With a federal election rumoured to be called as soon as this weekend, some are speculating the process was fast-tracked. The federal government can’t make funding announcements after the election is officially announced. Announcements for the Canada 150 program were anticipated for later in August and September.
Columbia Valley Skateboard Association president Karl Jost said he hadn’t expected the news so soon. They understood they had put forward a strong package with a fully budgeted design proposal, and had expected to field supplementary questions in August.
“We were told we would have to be available for a phone call to talk about the project with the grant guys but we never even got to that point,” Jost said. “We thought we wouldn’t be finding out until September.
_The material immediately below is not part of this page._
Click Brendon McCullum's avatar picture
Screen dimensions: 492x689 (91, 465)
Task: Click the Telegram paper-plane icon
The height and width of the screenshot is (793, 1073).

He is hoping for a further explanation following the verbal announcement today, for which he wasn’t present.
“I would be curious to know their side why we didn’t get any funding.”
With $500,000 in matching funding committed from the Columbia Basin Trust and the Resort Municipality Initiative, Jost says the CVSA application was strong.
“We looked really good for this funding,” he said. “We fit the criteria, we were shovel ready and had other funders able to match.
“We’re definitely confused as to why we didn’t get any funding. We were sitting perfectly and had the city endorsement.”
City council endorsed the skatepark project for the Canada 150 grant earlier this year. The skatepark association has spent years raising funds to pay for design work, geotechnical work, studies and other engineering to get the plan finalized. They lobbied city hall for a location for the park from 2010 until the fall of 2014, when the agreement with the city to use the Kovach Park location was finalized.
If they had been approved, the skatepark upgrade would have started construction in spring and have been ready to go in the summer 2016. Now it seems likely to be pushed back a few years, but Jost is determined to remain positive.
“It is strange, but I guess the best way to say it is there is no point dwelling on it,” he said. “I would rather move forward and get this project done.
“Unless there is someone out there that has a million bucks they want to give us.”